Disse Tiresia, al cui divino ingegno
Il popol tutto già si riportava,
Che si mostrasse un manifesto segno
Di gaudio al Teban Dio, che ritornava,
E ch’era la ruina di quel regno,
Se con divoto cor non s’adorava,
C’honorar si dovea per divin Nume
E celebrar l’ignoto suo costume.
Fù per decreto publico ordinato,
Che con gran pompa incontro à lui s’andasse
Fin’al monte Citero, ove adunato
Il popol, quella festa celebrasse.
E che secondo il suo grado, e ’l suo stato
Ciascun più, che potesse, s’adornasse.
Così fu dal consiglio stabilito,
E da chi n’hebbe il carico, esseguito.
De la più ricca veste, e nobil velo
Orna il corpo ogni donna, orna la testa,
E nobili, e plebei con santo zelo
Corron, ciascun con la più degna vesta.
E di pampini ornato in mano un telo
Tengon, secondo il rito de la festa,
E rallegrano il cielo, e gli Elementi
Con varij canti, e musici istrumenti.
Sparsi, et incoronati hanno i capelli
Le donne, et hanno in quella festa à porsi
Non solamente gli habiti più belli,
Ma spoglie di leon, di lupi, e d’orsi.
Cinte han le spade anchor sopra le pelli,
Tal, che v’eran molti huomini concorsi,
Non per la festa sol, ma per le donne
Per vagheggiarle in quelle nove gonne.
Mostra ogn’un quanto cerchi, e quanto brame
Di venerar lo Dio del lor bel regno,
Quel batte un ferro in un vaso di rame,
Quel suona un corno, un timpano, od un legno.

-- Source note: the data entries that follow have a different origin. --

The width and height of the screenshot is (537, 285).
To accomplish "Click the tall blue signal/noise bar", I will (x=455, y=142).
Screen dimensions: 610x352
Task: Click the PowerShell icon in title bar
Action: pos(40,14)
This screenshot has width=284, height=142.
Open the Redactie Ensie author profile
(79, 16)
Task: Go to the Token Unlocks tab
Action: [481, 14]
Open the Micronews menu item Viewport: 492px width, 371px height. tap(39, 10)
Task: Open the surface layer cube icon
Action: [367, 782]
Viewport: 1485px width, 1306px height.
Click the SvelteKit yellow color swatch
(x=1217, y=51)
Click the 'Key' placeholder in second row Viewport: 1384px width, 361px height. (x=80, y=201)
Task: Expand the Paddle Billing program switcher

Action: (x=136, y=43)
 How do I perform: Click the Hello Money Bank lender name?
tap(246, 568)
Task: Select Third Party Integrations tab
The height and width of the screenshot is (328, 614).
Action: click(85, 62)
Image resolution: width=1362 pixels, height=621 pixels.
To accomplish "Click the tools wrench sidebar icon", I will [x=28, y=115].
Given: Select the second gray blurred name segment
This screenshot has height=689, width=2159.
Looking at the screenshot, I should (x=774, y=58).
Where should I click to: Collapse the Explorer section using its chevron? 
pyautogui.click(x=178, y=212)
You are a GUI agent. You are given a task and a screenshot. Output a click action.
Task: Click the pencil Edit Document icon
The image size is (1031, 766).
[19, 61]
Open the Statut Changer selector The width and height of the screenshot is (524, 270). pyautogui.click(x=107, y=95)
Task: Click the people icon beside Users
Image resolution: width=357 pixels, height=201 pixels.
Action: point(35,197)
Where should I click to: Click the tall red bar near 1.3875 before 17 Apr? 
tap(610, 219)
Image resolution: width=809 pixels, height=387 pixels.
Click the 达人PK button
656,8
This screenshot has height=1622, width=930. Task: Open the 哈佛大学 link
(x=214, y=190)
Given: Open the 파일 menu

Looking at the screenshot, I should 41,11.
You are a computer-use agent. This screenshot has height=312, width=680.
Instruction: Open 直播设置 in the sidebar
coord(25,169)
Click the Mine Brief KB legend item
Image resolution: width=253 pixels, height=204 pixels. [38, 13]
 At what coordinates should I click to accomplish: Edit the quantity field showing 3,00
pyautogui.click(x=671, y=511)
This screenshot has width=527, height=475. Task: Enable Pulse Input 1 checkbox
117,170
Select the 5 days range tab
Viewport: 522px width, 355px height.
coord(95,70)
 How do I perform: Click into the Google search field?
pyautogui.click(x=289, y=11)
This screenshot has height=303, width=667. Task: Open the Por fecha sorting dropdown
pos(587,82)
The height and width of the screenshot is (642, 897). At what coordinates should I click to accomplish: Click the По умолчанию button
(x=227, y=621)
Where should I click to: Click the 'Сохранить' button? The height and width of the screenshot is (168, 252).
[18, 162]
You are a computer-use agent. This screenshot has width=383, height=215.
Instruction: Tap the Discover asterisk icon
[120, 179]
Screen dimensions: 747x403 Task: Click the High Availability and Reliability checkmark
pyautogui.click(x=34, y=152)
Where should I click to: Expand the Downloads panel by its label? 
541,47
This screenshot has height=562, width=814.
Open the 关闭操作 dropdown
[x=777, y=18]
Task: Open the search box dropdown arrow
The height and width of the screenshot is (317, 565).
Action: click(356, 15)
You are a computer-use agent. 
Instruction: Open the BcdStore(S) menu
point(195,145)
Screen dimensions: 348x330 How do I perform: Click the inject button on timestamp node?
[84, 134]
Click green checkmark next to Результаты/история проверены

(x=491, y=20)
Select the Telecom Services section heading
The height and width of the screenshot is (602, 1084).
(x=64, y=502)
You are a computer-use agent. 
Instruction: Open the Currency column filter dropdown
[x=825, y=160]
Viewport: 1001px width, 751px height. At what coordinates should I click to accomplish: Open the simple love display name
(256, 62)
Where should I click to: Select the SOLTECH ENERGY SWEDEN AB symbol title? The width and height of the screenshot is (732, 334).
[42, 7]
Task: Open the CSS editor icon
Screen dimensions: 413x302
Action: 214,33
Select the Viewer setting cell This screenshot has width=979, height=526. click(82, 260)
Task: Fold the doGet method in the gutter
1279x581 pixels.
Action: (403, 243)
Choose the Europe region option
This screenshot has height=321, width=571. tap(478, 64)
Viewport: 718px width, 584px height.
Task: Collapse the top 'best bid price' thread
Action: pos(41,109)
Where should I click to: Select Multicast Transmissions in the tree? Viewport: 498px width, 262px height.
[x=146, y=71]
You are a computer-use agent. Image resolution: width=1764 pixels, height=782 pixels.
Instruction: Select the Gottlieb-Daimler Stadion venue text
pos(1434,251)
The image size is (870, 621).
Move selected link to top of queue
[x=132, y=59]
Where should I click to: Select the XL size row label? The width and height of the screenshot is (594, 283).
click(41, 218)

Così per dar ricetto à novo essame
D’api, con varij suoni si fa segno,
Quanto à gli agricultor contento apporti
Dar loro albergo, et esca ne’ lor horti.
Bacco lontan da lor ben venti miglia
S’è d’oro, e d’ostro alteramente ornato,
E con pomposa, e nobile famiglia
Di pampini, e nove uve incoronato,
Vien sopra un carro bello à maraviglia
Da quattro tigri horribili tirato,
Che ’l morso leccan lor nemico, e duro
Bagnato d’un buon vin soave, e puro.
Havea già dato Apollo un’hora al giorno,
E stava à rimirar vago, et intento
Quel nobil carro riccamente adorno
Di fino, e ben contesto oro, et argento,
Sopra una ricca porpora, ch’intorno
Faceva al carro un ricco adornamento:
Et ei col raggio suo, che ’l percotea,
Molto più bello, e lucido il rendea.
Quando si mosse il gran carro eminente
Di pampini, e di frondi ornato, e bello,
Distinto essendo ogni ornato talmente,
Che questo non togliea la vista à quello,
Sopra il suo capo egual si stà pendente
D’oro, e di gemme à piombo un gran crivello,
Da spessi buchi, e piccioli forato,
Non senza gran misterio à lui dicato.
Per voler gire al seggio, ov’egli è assiso,
Per instabili gradi vi si sale.
Vergine, e bello, e gratioso ha il viso,
E la fronte benigna, e liberale.
Ha quasi sempre in boccha un dolce riso,
E veste una lorica trionfale
Di capi adorna di diverse fere,
Di pardi, di leoni, e di pantere.
Innanzi, e dopo il carro, ove ei sedea,
Venia diversa, et ordinata gente,
La più divota, e ch’osservato havea
Dapoi, c’hebbe occupato l’Oriente
Quel, che di giorno in giorno egli facea,
Con più sincera, e ben disposta mente,
Plebe assai, pochi illustri huomini, e donne,
Varij di lingue, e d’effigie, e di gonne.